Christo in the Serpentine — Leave it to Christo to do something perfectly. He took 1,200 used barrels of petroleum, painted them and created a sculpture in the middle of Hyde Park. It will be up for only two weeks. The pigeons and seagulls are contesting for nesting grounds atop the structure. Humans are propelling themselves around it for selfies with their water bicycles. It proved a perfect backdrop for a 1970s revival concert featuring Santana, Eric Clapton and Steve Winwood on Sunday night.

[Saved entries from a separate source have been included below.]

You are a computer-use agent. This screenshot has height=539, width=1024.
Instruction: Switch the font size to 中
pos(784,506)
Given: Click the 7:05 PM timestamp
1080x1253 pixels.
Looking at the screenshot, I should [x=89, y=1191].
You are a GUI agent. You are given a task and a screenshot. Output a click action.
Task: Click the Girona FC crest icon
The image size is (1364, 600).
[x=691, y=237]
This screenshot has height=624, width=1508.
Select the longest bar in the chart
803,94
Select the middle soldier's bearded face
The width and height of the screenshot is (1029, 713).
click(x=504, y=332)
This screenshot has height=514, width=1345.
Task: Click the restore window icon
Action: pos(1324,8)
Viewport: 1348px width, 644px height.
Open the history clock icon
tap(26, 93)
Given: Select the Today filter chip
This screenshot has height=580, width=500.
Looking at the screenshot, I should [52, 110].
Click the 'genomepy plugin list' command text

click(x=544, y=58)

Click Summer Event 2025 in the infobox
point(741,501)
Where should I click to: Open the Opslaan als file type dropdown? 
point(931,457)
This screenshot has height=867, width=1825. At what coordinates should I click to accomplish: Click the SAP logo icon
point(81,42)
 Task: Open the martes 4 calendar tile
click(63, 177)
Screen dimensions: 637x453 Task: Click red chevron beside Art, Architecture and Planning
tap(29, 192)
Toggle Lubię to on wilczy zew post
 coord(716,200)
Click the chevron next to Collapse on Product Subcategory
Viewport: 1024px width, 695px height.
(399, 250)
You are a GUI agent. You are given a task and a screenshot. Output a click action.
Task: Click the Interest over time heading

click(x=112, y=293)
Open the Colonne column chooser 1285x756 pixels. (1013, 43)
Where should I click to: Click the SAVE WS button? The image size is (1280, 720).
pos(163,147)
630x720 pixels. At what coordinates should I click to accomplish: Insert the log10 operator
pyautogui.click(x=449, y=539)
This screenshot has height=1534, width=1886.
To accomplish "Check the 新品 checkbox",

Retail Looking Good — Unlike Manhattan where stores are now shuttered on Broadway and Lord & Taylor is about to become a WeWork headquarters, the shops on Oxford Street were bustling on Saturday. There was little evidence of 50 percent-off sales as in Paris. Foreign tourists are still setting the pace, according to sales clerks. A recent article in the Financial Times suggests that a number of the UK retailers that have thrived have done so by being more personal, local, and flexible, and offering exclusive items.
Business Community Views — There are concerns over the impacts of a possible Labour Government, in particular the nationalization of water, power and trains. There is still belief in a soft Brexit, so that manufacturing for the Continent can be carried out in the UK. There were continuing conversations about the departure of Martin Sorrell from WPP and the growing power of board chairs relative to CEOs.
Melting Pot — Whatever the concerns about future immigration, this is a country that has made diversity work. The workforce is ambitious and hails from all parts of the globe, just to be part of a dynamic city. The food is better, the service is improved and the city throbs with excitement, from art to music to fashion.
I believe that the UK could face a political crisis in the fall because of Brexit. It can be averted only if the Labour MPs vote to ratify a soft Brexit, unlikely given the large pluralities in their districts for Brexit. But for the moment, there could not be a more alluring place to live.